▼

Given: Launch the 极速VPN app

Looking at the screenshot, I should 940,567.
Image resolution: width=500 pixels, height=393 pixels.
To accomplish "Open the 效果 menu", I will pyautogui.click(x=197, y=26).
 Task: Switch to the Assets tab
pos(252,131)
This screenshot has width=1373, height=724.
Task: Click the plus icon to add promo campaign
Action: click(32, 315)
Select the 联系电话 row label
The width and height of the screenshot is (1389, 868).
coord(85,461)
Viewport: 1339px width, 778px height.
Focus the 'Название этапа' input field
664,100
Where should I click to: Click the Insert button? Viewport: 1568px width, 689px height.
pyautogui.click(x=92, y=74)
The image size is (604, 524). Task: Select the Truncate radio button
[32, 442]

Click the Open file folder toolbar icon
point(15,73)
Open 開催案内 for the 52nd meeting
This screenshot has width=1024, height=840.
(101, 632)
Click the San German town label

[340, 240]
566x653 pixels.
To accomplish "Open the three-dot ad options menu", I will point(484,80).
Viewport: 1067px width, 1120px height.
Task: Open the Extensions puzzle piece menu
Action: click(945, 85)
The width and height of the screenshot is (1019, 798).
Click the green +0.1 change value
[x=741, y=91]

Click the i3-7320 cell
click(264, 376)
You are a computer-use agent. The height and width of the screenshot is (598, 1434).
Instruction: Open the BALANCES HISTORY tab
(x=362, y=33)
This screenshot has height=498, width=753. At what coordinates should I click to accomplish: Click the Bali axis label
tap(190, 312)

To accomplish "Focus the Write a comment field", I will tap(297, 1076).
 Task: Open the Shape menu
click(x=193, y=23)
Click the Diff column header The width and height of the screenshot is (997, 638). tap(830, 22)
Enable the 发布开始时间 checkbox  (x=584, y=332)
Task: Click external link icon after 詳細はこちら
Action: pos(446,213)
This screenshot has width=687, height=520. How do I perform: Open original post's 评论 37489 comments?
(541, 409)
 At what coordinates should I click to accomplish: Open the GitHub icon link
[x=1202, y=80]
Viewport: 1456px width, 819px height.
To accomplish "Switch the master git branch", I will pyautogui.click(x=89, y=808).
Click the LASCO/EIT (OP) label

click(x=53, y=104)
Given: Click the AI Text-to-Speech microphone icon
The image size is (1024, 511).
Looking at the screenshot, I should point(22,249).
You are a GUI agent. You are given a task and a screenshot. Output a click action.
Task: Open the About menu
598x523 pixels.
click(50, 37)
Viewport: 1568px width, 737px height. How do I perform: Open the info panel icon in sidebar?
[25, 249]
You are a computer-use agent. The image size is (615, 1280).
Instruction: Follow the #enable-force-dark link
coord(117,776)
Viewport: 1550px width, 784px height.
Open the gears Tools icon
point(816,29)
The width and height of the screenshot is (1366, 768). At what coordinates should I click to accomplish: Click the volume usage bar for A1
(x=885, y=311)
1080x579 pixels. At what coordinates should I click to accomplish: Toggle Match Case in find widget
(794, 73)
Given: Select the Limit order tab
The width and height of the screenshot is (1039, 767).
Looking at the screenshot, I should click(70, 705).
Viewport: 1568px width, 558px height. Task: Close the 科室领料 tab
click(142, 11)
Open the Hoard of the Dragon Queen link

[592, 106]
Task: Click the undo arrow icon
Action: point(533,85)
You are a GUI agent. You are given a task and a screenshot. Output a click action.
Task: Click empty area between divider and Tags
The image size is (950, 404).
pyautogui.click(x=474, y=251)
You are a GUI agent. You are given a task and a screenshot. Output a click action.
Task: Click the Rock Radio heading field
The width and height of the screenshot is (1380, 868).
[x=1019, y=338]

▲

WORK TO COMPLETE: Rewrite the lines from the one with "This screenshot has height=498, width=753." up to and including the one with "click(x=193, y=23)", putting "Arrange menu" in place of "Shape menu" and leaving everything else unchanged.

RESULT FOR THIS TASK:
This screenshot has height=498, width=753. At what coordinates should I click to accomplish: Click the Bali axis label
tap(190, 312)

To accomplish "Focus the Write a comment field", I will tap(297, 1076).
 Task: Open the Arrange menu
click(x=193, y=23)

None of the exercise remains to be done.